Interface element records:
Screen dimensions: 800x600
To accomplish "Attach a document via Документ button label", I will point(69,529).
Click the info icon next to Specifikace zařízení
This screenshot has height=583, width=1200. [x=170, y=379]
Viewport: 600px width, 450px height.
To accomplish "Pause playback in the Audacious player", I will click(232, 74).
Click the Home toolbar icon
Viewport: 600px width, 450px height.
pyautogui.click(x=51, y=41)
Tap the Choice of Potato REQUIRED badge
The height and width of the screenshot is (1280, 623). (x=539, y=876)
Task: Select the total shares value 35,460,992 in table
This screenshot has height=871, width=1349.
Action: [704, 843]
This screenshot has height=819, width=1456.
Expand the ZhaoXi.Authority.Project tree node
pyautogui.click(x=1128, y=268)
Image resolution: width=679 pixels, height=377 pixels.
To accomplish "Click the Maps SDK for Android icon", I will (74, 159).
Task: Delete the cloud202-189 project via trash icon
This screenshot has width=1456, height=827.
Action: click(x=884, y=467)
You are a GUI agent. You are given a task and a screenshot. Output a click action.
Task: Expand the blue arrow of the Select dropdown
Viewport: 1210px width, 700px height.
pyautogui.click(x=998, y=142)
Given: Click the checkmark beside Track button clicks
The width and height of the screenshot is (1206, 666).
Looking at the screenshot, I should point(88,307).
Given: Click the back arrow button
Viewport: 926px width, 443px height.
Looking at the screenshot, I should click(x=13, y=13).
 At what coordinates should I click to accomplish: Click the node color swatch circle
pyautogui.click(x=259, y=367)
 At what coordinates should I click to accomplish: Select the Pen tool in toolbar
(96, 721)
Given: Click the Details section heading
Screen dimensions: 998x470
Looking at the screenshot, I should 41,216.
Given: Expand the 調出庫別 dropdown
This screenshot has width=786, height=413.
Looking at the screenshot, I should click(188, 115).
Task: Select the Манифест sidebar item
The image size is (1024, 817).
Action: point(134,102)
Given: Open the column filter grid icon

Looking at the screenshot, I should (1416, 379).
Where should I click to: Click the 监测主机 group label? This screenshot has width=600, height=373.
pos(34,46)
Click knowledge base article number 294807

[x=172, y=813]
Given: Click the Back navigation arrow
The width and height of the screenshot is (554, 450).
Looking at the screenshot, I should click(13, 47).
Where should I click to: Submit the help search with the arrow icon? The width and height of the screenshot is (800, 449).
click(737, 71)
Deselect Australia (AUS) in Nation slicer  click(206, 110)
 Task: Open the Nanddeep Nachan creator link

**Exercise task**
Arrange every line of the listing above as a Markdown table with the columns "Row" and "Line", numbering rows in order and omitting blank lines.

**Complete output**
| Row | Line |
|---|---|
| 1 | Screen dimensions: 800x600 |
| 2 | To accomplish "Attach a document via Документ button label", I will point(69,529). |
| 3 | Click the info icon next to Specifikace zařízení |
| 4 | This screenshot has height=583, width=1200. [x=170, y=379] |
| 5 | Viewport: 600px width, 450px height. |
| 6 | To accomplish "Pause playback in the Audacious player", I will click(232, 74). |
| 7 | Click the Home toolbar icon |
| 8 | Viewport: 600px width, 450px height. |
| 9 | pyautogui.click(x=51, y=41) |
| 10 | Tap the Choice of Potato REQUIRED badge |
| 11 | The height and width of the screenshot is (1280, 623). (x=539, y=876) |
| 12 | Task: Select the total shares value 35,460,992 in table |
| 13 | This screenshot has height=871, width=1349. |
| 14 | Action: [704, 843] |
| 15 | This screenshot has height=819, width=1456. |
| 16 | Expand the ZhaoXi.Authority.Project tree node |
| 17 | pyautogui.click(x=1128, y=268) |
| 18 | Image resolution: width=679 pixels, height=377 pixels. |
| 19 | To accomplish "Click the Maps SDK for Android icon", I will (74, 159). |
| 20 | Task: Delete the cloud202-189 project via trash icon |
| 21 | This screenshot has width=1456, height=827. |
| 22 | Action: click(x=884, y=467) |
| 23 | You are a GUI agent. You are given a task and a screenshot. Output a click action. |
| 24 | Task: Expand the blue arrow of the Select dropdown |
| 25 | Viewport: 1210px width, 700px height. |
| 26 | pyautogui.click(x=998, y=142) |
| 27 | Given: Click the checkmark beside Track button clicks |
| 28 | The width and height of the screenshot is (1206, 666). |
| 29 | Looking at the screenshot, I should point(88,307). |
| 30 | Given: Click the back arrow button |
| 31 | Viewport: 926px width, 443px height. |
| 32 | Looking at the screenshot, I should click(x=13, y=13). |
| 33 |  At what coordinates should I click to accomplish: Click the node color swatch circle |
| 34 | pyautogui.click(x=259, y=367) |
| 35 |  At what coordinates should I click to accomplish: Select the Pen tool in toolbar |
| 36 | (96, 721) |
| 37 | Given: Click the Details section heading |
| 38 | Screen dimensions: 998x470 |
| 39 | Looking at the screenshot, I should 41,216. |
| 40 | Given: Expand the 調出庫別 dropdown |
| 41 | This screenshot has width=786, height=413. |
| 42 | Looking at the screenshot, I should click(188, 115). |
| 43 | Task: Select the Манифест sidebar item |
| 44 | The image size is (1024, 817). |
| 45 | Action: point(134,102) |
| 46 | Given: Open the column filter grid icon |
| 47 | Looking at the screenshot, I should (1416, 379). |
| 48 | Where should I click to: Click the 监测主机 group label? This screenshot has width=600, height=373. |
| 49 | pos(34,46) |
| 50 | Click knowledge base article number 294807 |
| 51 | [x=172, y=813] |
| 52 | Given: Click the Back navigation arrow |
| 53 | The width and height of the screenshot is (554, 450). |
| 54 | Looking at the screenshot, I should click(13, 47). |
| 55 | Where should I click to: Submit the help search with the arrow icon? The width and height of the screenshot is (800, 449). |
| 56 | click(737, 71) |
| 57 | Deselect Australia (AUS) in Nation slicer  click(206, 110) |
| 58 |  Task: Open the Nanddeep Nachan creator link |